Dominierend war der Vorwurf, die Sinti und Roma würden sich Sozialleistungen erschleichen und Arbeitsplätze wegnehmen. Nach dem Verlust von Arbeitsplätzen in der Region gibt es heutzutage nicht viele Möglichkeiten, einen neuen zu finden, die Arbeitgeber haben viele Möglichkeiten einen Wettbewerb auf dem Arbeitsmarkt zu konstruieren. Sei es durch Trennung von Mitarbeiter_innen in Lohn-Kategorien, durch die berufliche Qualifizierung, Arbeitsproduktivität, Alter oder Geschlecht. Dabei sind auch Fremdenfeindlichkeit und Rassismus effiziente Werkzeuge, um die Konkurrenz innerhalb der Arbeitenden und der Arbeitssuchenden zu vertiefen und zu verstärken. Das hat zur Folge, dass der Unmut wächst, wenn Minderheiten teilweise Arbeitsplätze erhalten, nur weil sie weniger Arbeitslohn verlangen als die einheimische Bevölkerung. Die arbeitslose einheimische Bevölkerung sprach von schweren Angriffen auf ihre Löhne und ihren Lebensstandard, allerdings ohne eine Empörung gegen die Firmen, die die Arbeitsbedingungen verschlechtert haben. Stattdessen wurde den Sinti und Roma die Schuld gegeben.

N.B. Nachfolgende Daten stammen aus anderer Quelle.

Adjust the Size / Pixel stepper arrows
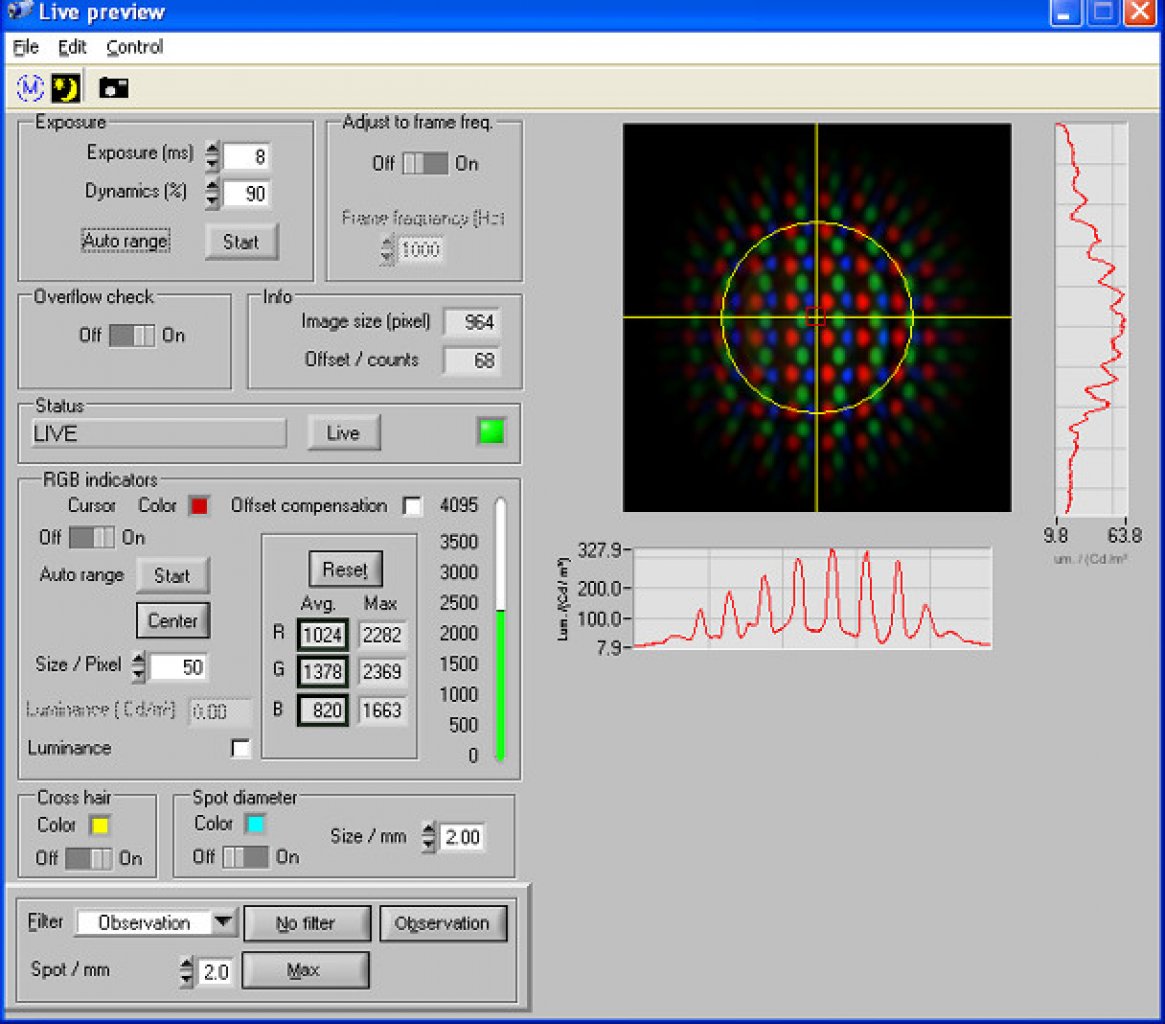This screenshot has width=1165, height=1024. click(x=138, y=667)
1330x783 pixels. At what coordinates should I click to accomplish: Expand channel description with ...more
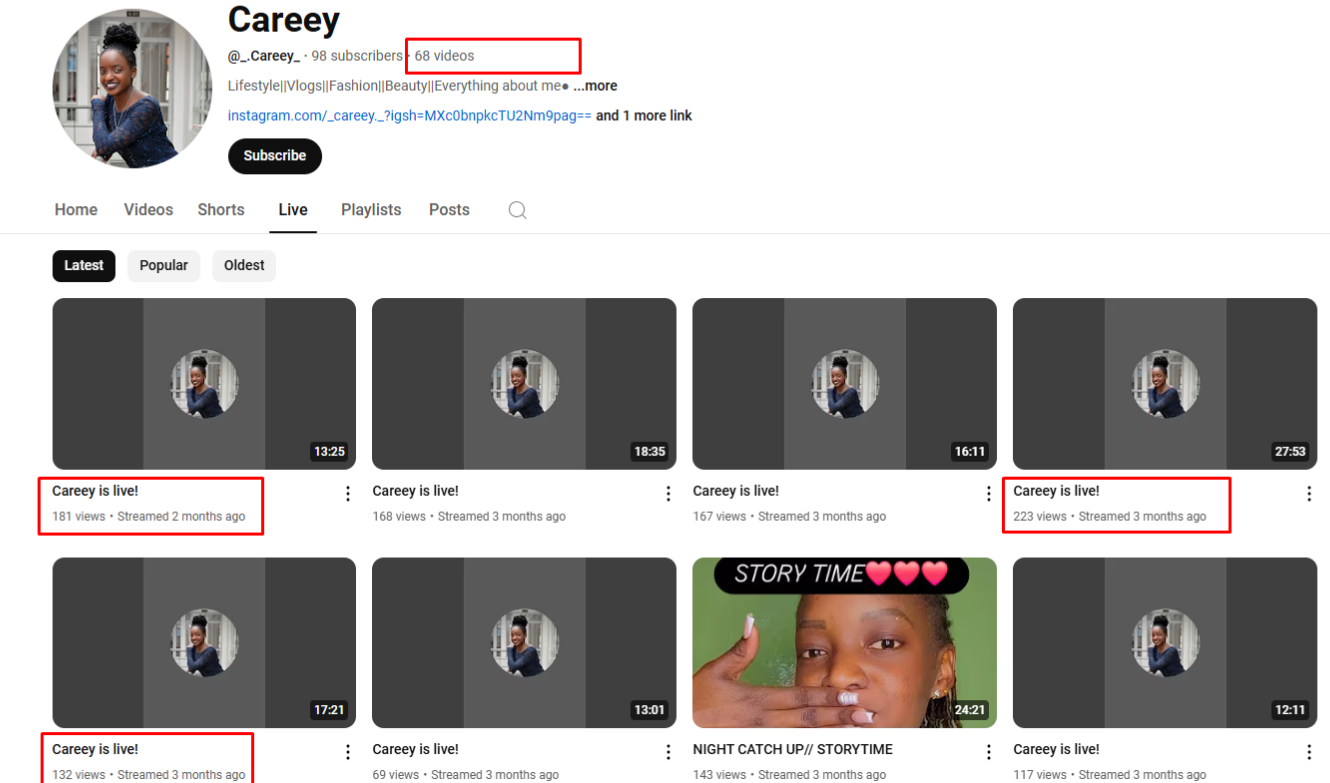(595, 86)
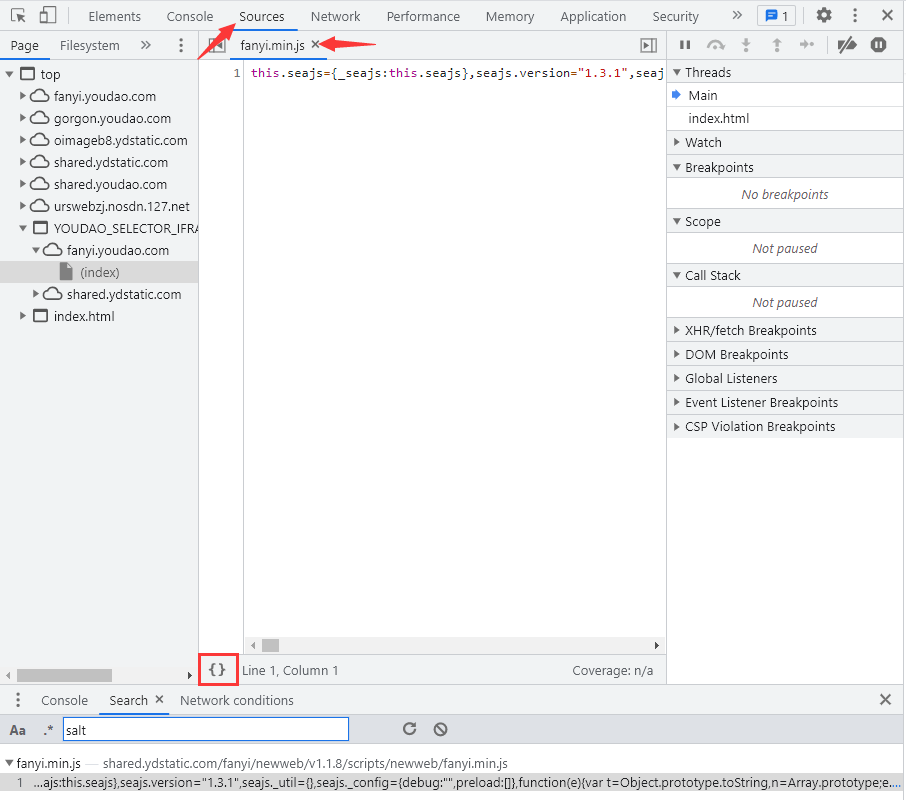Click the inspect element picker icon

coord(18,16)
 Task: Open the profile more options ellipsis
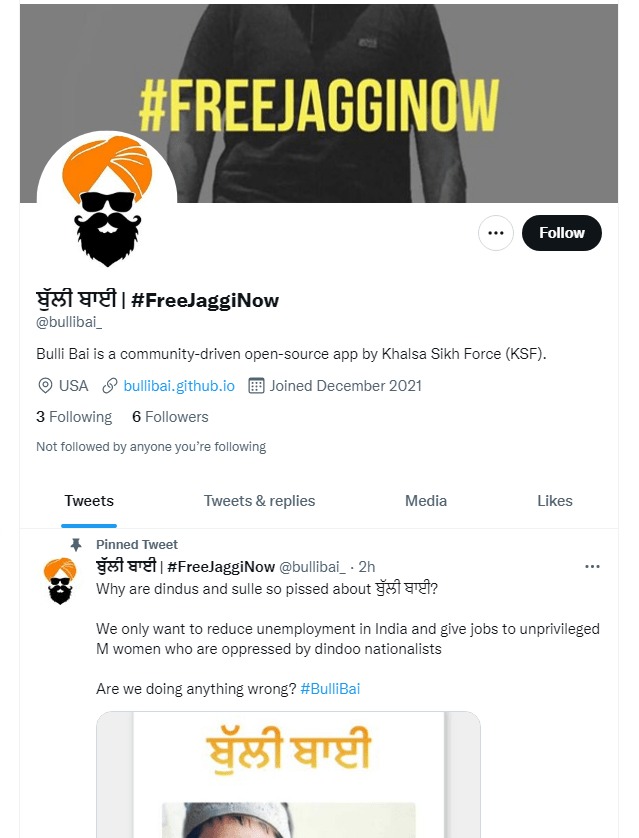click(496, 233)
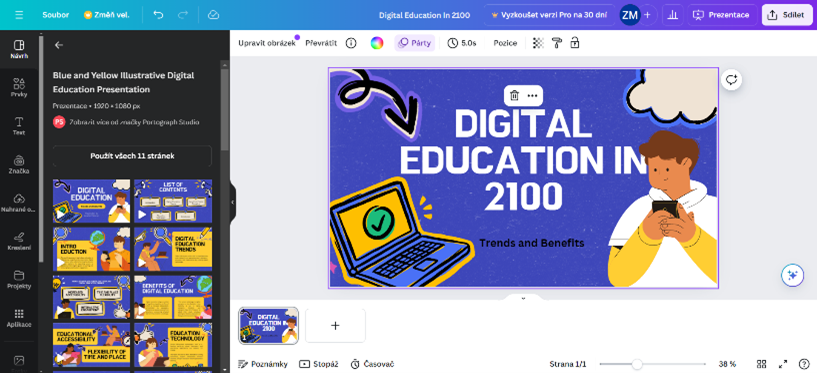Open the Text sidebar panel
This screenshot has height=373, width=817.
coord(19,126)
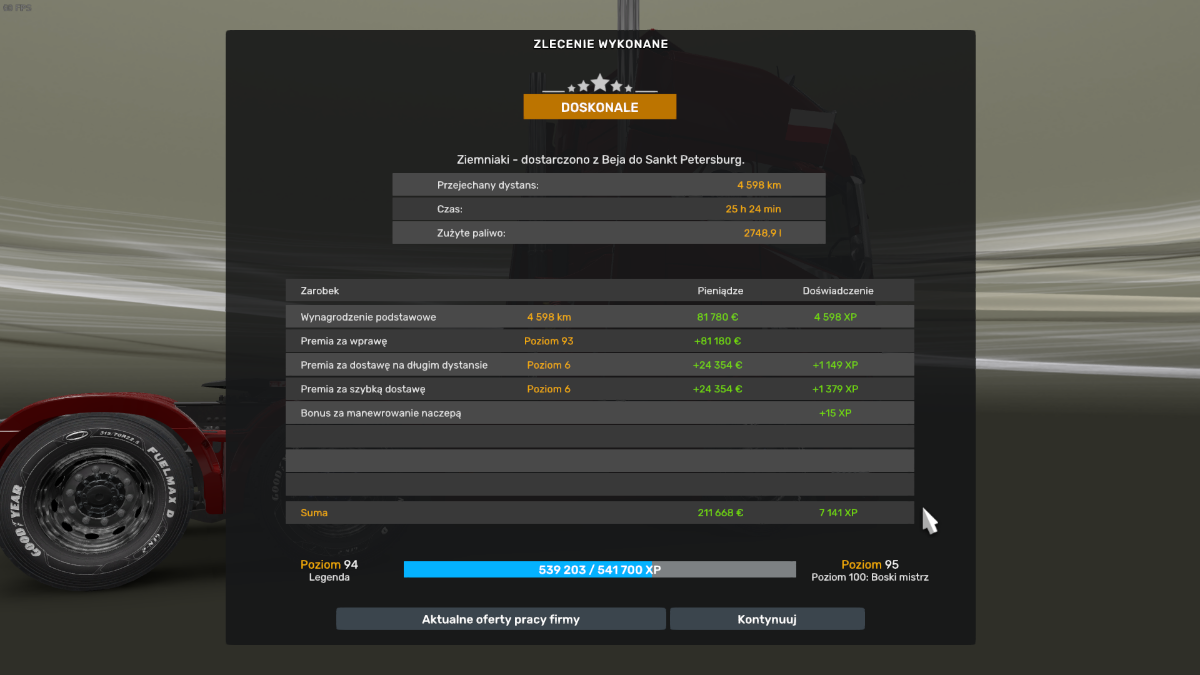Select Premia za dostawę na długim dystansie
The width and height of the screenshot is (1200, 675).
(x=599, y=365)
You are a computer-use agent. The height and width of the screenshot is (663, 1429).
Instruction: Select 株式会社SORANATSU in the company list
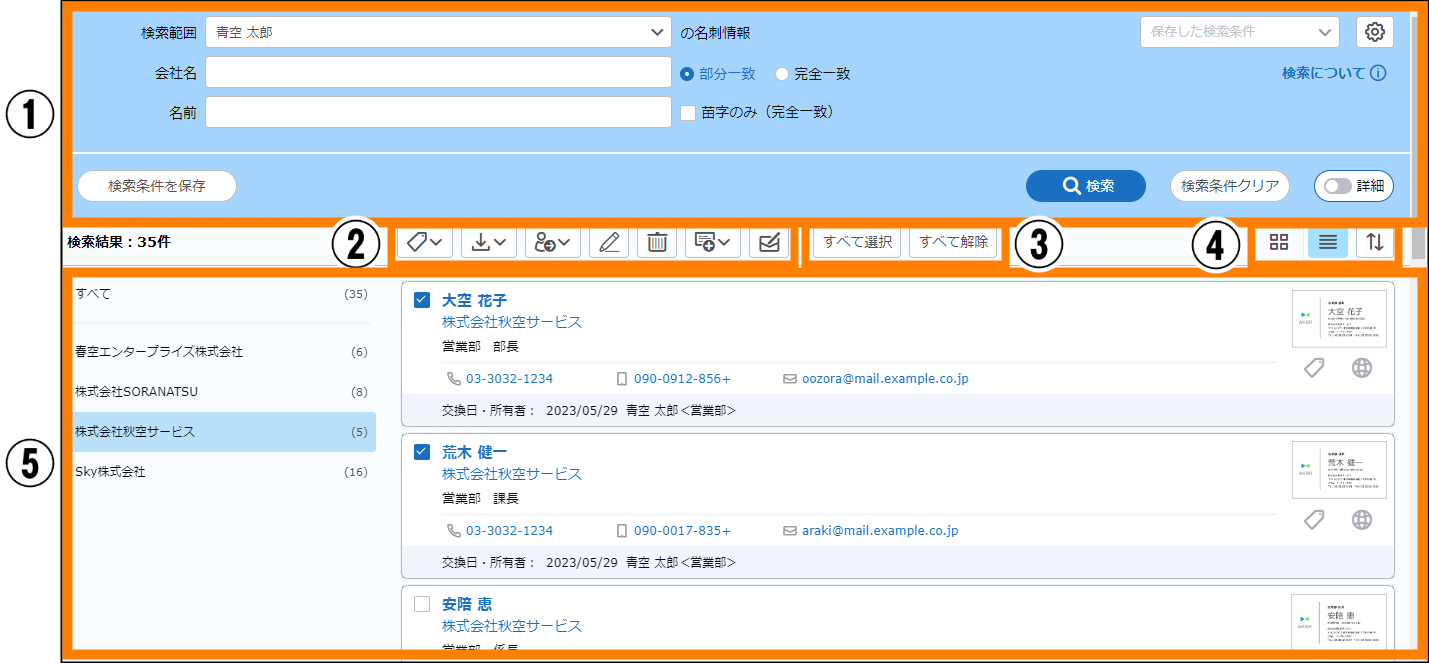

Zum einen wird es als störend empfunden, dass die Sinti und Roma immer noch eine Gemeinschaft bilden, die zusammenhält. Zum anderen wird ihnen die Schuld an den schlechten Lebensbedingungen gegeben. Sie werden als »Sozialschmarotzer« angesehen und gelten als »Unangepasste«. Immer lauter ertönt der Ruf nach einem starken Staat. Die Forderung nach mehr Härte geht Hand in Hand mit dem aktuellen politischen Reformkurs. Die Geschichte wiederholt sich: Wenn die Unterdrückten, die Arbeiter_innen für Disziplin, Gehorsam, Null-Toleranz und eine starke Regierung Partei ergreifen, dann werden sie die Ersten sein, die dafür bezahlen. Nur wenige Menschen haben begriffen, dass jemand ohne Qualifikation wenig Chance hat, einen Job in der Region Sluknov zu finden, egal welche Hautfarbe er hat.4 In den westlichen europäischen Ländern kämpfen Sinti und Roma mit Ausgrenzung und sehen sich der latenten Gefahr ausgesetzt, in den Balkan abgeschoben zu werden. Dramatischer ist es in den osteuropäischen Ländern. Hier geschehen Morde, Brandanschläge, Hetzjagden – in einigen Regionen unter den Augen der Polizei.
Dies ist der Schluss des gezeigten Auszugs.